Na onderhandelingen die jarenlang hebben aangesleept, hebben de lidstaten van de Europese Unie donderdagavond een akkoord gesloten over een nieuw asiel- en migratiebeheersysteem.

Er komt een verplicht, maar flexibel solidariteitsmechanisme om asielzoekers beter over de EU te spreiden, en een nieuwe procedure aan de buitengrenzen om afgewezen asielzoekers sneller te kunnen terugsturen. Ook Italië steunt het compromisvoorstel.

Een akkoord hing al de hele dag in de lucht, maar dreigde het Zweedse voorzitterschap nog te ontsnappen omdat Italië meer manoeuvreerruimte vroeg om migranten naar veilige derde landen terug te kunnen sturen.
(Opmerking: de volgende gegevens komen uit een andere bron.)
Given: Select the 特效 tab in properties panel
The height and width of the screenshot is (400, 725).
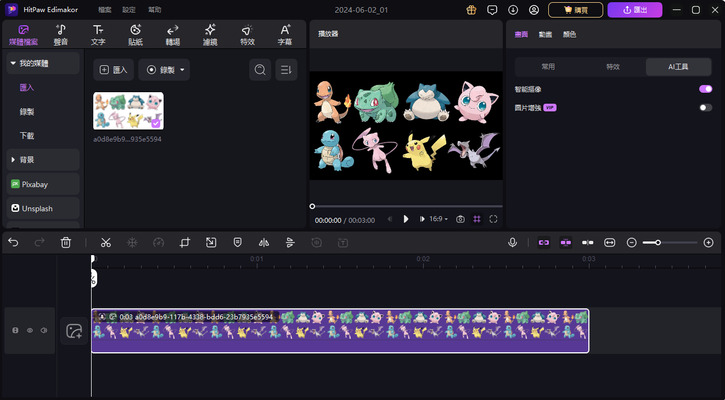Looking at the screenshot, I should click(613, 66).
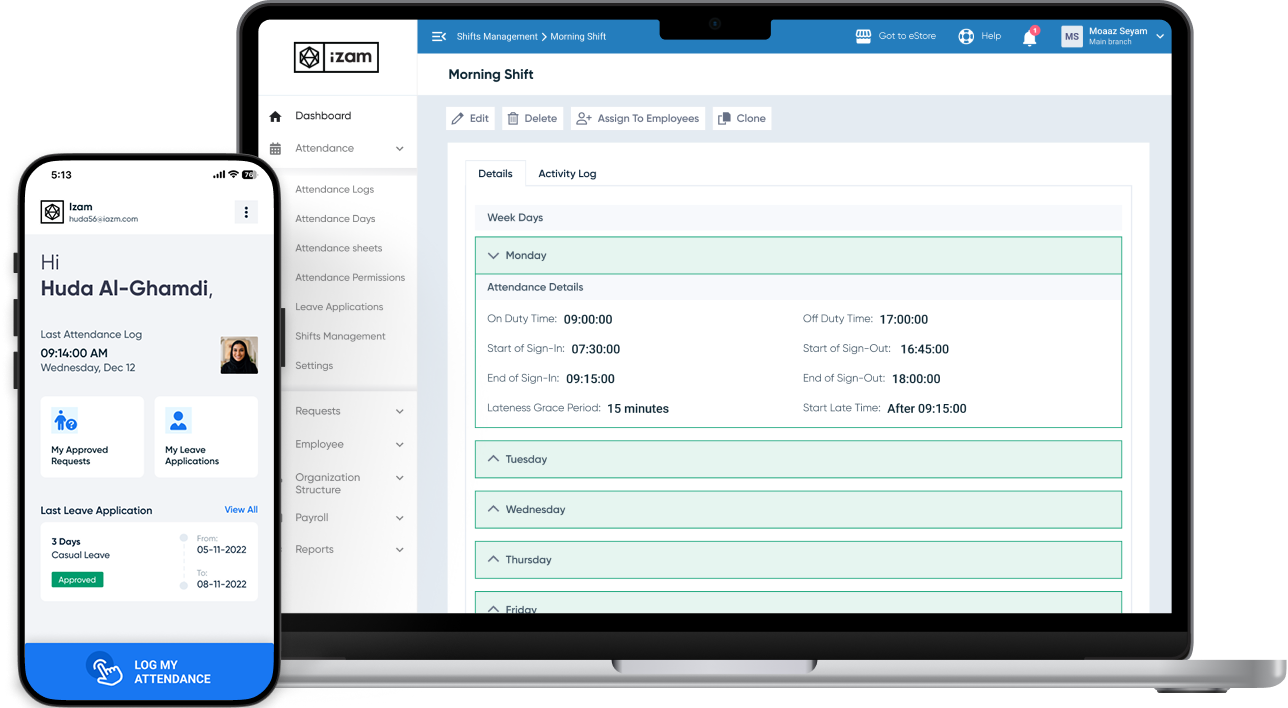Click the Dashboard home icon
The width and height of the screenshot is (1288, 708).
[x=276, y=117]
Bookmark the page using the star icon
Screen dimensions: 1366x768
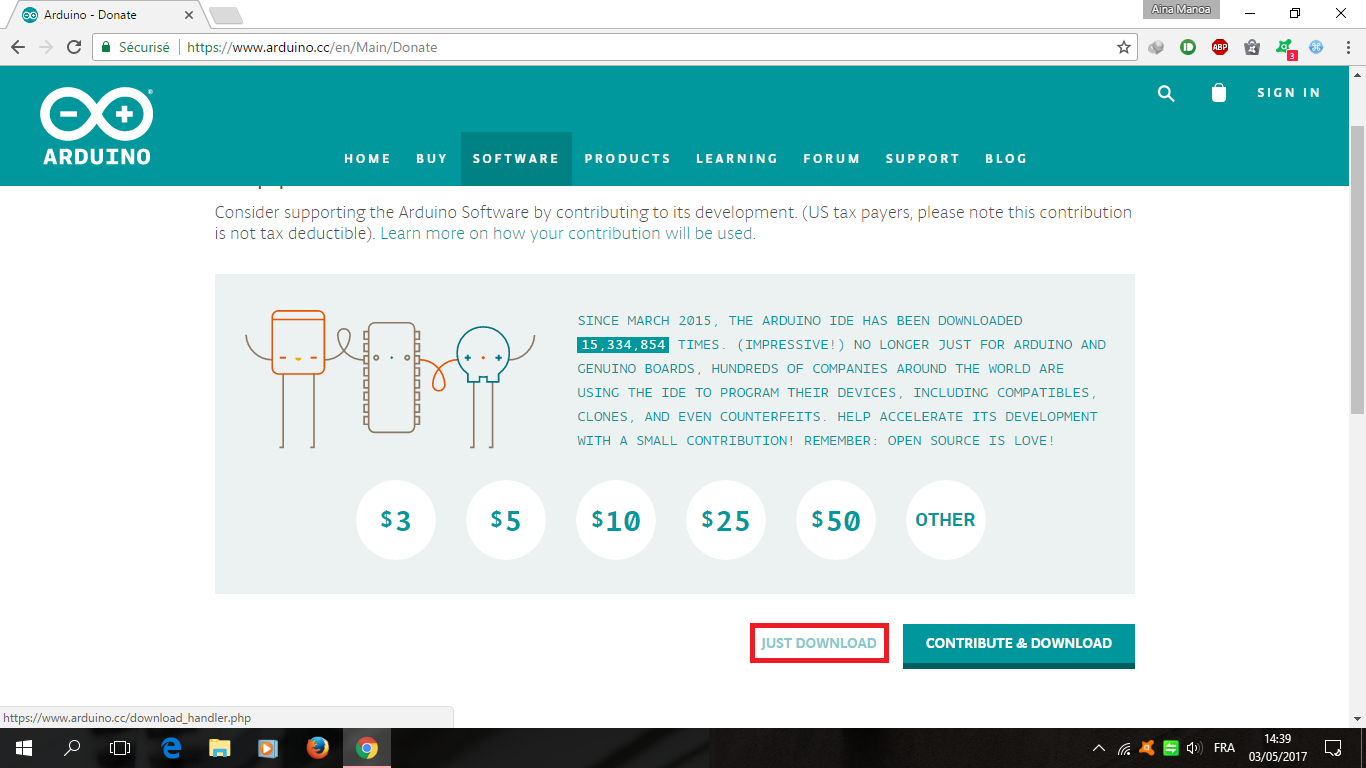(x=1126, y=46)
Bij de stemming over het uiteindelijke compromisvoorstel, waar de laatste uren nog fel over gedebatteerd werd, gaf de Italiaanse minister uiteindelijk toch zijn goedkeuring. Rome heeft de garantie dat het voldoende middelen krijgt om zijn taken in het vernieuwde asiel- en migratiesysteem uit te voeren, en mag ook bilaterale afspraken met derde landen maken. Zondag reist premier Giorgia Meloni alvast naar Tunesië.

Tegenstemmen

Hongarije en Polen stemden donderdagavond als enigen tegen, Malta, Bulgarije, Slovakije, Litouwen en Tsjechië onthielden zich. De Tsjechische minister verklaarde van een provisie gebruik te willen maken om zich aan het solidariteitsmechanisme onttrekken wegens het grote aantal Oekraïense vluchtelingen dat hij nu al op zijn grondgebied heeft. Het akkoord is dus niet unaniem goedgekeurd, maar wel werd de benodigde gekwalificeerde meerderheid gevonden om de twee verordeningen goedgekeurd te krijgen.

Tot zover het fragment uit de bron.